Currently, tight glycemic and BP control, and the inhibition of the renin–angiotensin-aldosterone system (RAAS) via angiotensin-converting enzyme inhibitors or angiotensin II receptor blockers are the central approaches of DN therapy
[35][37][52,54]. However, these management approaches have limitations in preventing DN progression towards ESRD, hence, effective therapies are urgently needed
[37][54].
4. Diabetes-Induced Cardiovascular and Cerebrovascular Diseases
Diabetics are at a greater risk of both cardiovascular and cerebrovascular diseases including atherosclerosis, cardiomyopathy, and stroke, which significantly increase morbidity and mortality in these patients
[38][39][40][41][55,56,57,58].
Atherosclerosis is a macrovascular disease that is the primary cause of various heart diseases and stroke; diabetes-induced atherosclerosis is a significant cause of morbidity amongst diabetics
[39][42][56,59]. It manifests as intimal thickening, inflammation, and narrowing of arteries by the build-up of plaques
[42][59]. The Insulin Resistance Atherosclerosis (IRAS) study
[39][56] has shown that compared with non-diabetics, diabetics have an increased rate of progression of carotid atherosclerosis, with diabetics having twice the mean progression of intimal-medial thickness in both the common carotid artery and the internal carotid artery.

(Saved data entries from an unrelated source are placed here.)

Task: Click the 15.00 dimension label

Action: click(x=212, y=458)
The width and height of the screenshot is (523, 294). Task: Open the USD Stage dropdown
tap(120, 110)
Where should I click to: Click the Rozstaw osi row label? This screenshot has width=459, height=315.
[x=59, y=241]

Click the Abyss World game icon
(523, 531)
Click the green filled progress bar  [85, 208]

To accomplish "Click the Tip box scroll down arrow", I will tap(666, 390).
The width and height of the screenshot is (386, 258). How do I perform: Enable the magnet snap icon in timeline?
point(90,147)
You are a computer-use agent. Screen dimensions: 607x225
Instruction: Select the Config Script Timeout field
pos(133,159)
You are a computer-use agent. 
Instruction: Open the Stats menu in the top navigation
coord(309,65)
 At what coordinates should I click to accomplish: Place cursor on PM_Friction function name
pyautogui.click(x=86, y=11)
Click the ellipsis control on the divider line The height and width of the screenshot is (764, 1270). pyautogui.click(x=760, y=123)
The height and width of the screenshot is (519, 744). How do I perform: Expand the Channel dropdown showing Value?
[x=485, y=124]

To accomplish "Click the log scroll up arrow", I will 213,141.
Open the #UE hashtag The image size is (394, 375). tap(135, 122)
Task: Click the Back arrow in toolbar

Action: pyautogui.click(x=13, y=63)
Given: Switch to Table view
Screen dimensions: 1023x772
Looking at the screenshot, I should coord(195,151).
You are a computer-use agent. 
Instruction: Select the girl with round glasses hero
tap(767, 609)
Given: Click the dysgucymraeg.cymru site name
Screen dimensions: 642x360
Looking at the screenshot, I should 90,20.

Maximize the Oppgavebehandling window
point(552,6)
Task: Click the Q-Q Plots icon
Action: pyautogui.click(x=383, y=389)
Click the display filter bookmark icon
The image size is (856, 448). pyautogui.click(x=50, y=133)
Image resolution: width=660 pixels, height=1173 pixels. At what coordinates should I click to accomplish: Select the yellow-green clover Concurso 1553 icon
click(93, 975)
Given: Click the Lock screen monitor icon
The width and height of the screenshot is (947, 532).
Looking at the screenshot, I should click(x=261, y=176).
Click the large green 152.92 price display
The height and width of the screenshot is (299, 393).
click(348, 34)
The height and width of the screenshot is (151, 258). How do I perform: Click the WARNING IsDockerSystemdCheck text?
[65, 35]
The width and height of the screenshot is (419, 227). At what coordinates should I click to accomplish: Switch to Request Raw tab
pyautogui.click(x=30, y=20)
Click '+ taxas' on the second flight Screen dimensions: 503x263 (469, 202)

Diabetic cardiomyopathy is the diabetes-induced functional and structural change of the myocardium in the absence of other risk factors including hypertension, coronary artery disease, and significant valvular disease
[38][55]. The lack of specific standardized guidelines governing both the diagnosis and treatment of diabetic cardiomyopathy makes a definitive diagnosis, and treatment problematic
[43][60]. Clinical pathological changes include cardiac remodeling, diastolic dysfunction, myocardial fibrosis, cardiac stiffness, impaired calcium handling, increased atrial filling, enlargement, and increased left ventricular end-diastolic pressure
[38][44][55,61].
Stroke (or cerebrovascular accident) emerges due to the combination of extracranial carotid artery disease and intracranial vessel diseases
[45][62]. The risk of stroke is increased by 36% in diabetics compared with non-diabetics
[46][63] and one-third of all stroke patients are diabetics
[47][64]. There are two main forms of stroke that may feature in diabetes, ischemic and hemorrhagic stroke, with both having the potential of significantly increasing morbidity and mortality amongst diabetics
[48][65]; and in the clinic, stroke is manifested as asymptomatic carotid artery occlusion or cerebral small vessel disease to transitory ischemic attack
[45][62].
Strict glycemic and lipid control as well as management of hypertension are essential for managing both diabetes-induced cardiovascular and cerebrovascular diseases; furthermore, pharmacological interventions for diabetes-induced cardiovascular diseases including glucagon-like peptide 1 (GLP-1) receptor agonists, agonists of peroxisome proliferator-activated receptor gamma-γ (PPAR-γ) (e.g., pioglitazone), and the pharmacological inhibition of sodium-glucose cotransporter type 2 (SGLT2) and RAAS (e.g., by an angiotensin-converting enzyme (ACE) inhibitor or an angiotensin-receptor blocker) have shown clinical benefits
[43][49][50][51][60,66,67,68]. Pharmacological interventions that can prevent stroke in diabetics include pioglitazone and anti-platelet drugs, such as, clopidogrel and aspirin; however, to reduce the combined risk of ischemic stroke, myocardial infarction or vascular death, clopidogrel may be more effective than aspirin
[51][52][53][68,69,70]. Although these pharmacological interventions are available, they are inadequate for most diabetics and novel alternative adjuvant treatment options are needed.